(Items from a dataset)
------------------------------------------------------------

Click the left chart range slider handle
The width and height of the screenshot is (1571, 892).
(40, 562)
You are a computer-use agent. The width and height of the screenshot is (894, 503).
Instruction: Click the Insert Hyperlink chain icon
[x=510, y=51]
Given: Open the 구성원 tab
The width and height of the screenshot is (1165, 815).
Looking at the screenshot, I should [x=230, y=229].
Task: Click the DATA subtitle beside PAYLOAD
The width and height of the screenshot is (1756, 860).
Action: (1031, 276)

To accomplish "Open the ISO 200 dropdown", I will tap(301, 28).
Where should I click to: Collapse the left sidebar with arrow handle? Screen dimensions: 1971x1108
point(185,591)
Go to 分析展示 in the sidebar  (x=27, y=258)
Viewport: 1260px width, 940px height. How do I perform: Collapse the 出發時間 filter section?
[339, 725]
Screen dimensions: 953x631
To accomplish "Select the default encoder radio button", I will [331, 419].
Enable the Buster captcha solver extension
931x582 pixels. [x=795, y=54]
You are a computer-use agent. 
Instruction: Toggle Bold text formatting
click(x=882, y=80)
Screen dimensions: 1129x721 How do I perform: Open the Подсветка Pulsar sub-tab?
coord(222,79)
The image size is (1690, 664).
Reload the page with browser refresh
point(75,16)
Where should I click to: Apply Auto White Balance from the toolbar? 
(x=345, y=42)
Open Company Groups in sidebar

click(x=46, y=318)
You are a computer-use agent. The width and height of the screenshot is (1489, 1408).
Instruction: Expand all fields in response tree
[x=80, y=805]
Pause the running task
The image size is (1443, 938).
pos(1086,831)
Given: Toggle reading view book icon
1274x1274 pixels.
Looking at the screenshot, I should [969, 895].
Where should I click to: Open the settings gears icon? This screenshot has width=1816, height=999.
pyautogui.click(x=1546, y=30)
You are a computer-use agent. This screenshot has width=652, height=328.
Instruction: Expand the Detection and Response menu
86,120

------------------------------------------------------------

(PROBLEM TO WORK ON): Each of the records is to be repeated word for word.

(WRITTEN RESPONSE):
Click the left chart range slider handle
The width and height of the screenshot is (1571, 892).
(40, 562)
You are a computer-use agent. The width and height of the screenshot is (894, 503).
Instruction: Click the Insert Hyperlink chain icon
[x=510, y=51]
Given: Open the 구성원 tab
The width and height of the screenshot is (1165, 815).
Looking at the screenshot, I should [x=230, y=229].
Task: Click the DATA subtitle beside PAYLOAD
The width and height of the screenshot is (1756, 860).
Action: (1031, 276)

To accomplish "Open the ISO 200 dropdown", I will tap(301, 28).
Where should I click to: Collapse the left sidebar with arrow handle? Screen dimensions: 1971x1108
point(185,591)
Go to 分析展示 in the sidebar  (x=27, y=258)
Viewport: 1260px width, 940px height. How do I perform: Collapse the 出發時間 filter section?
[339, 725]
Screen dimensions: 953x631
To accomplish "Select the default encoder radio button", I will [331, 419].
Enable the Buster captcha solver extension
931x582 pixels. [x=795, y=54]
You are a computer-use agent. 
Instruction: Toggle Bold text formatting
click(x=882, y=80)
Screen dimensions: 1129x721 How do I perform: Open the Подсветка Pulsar sub-tab?
coord(222,79)
The image size is (1690, 664).
Reload the page with browser refresh
point(75,16)
Where should I click to: Apply Auto White Balance from the toolbar? 
(x=345, y=42)
Open Company Groups in sidebar

click(x=46, y=318)
You are a computer-use agent. The width and height of the screenshot is (1489, 1408).
Instruction: Expand all fields in response tree
[x=80, y=805]
Pause the running task
The image size is (1443, 938).
pos(1086,831)
Given: Toggle reading view book icon
1274x1274 pixels.
Looking at the screenshot, I should [969, 895].
Where should I click to: Open the settings gears icon? This screenshot has width=1816, height=999.
pyautogui.click(x=1546, y=30)
You are a computer-use agent. This screenshot has width=652, height=328.
Instruction: Expand the Detection and Response menu
86,120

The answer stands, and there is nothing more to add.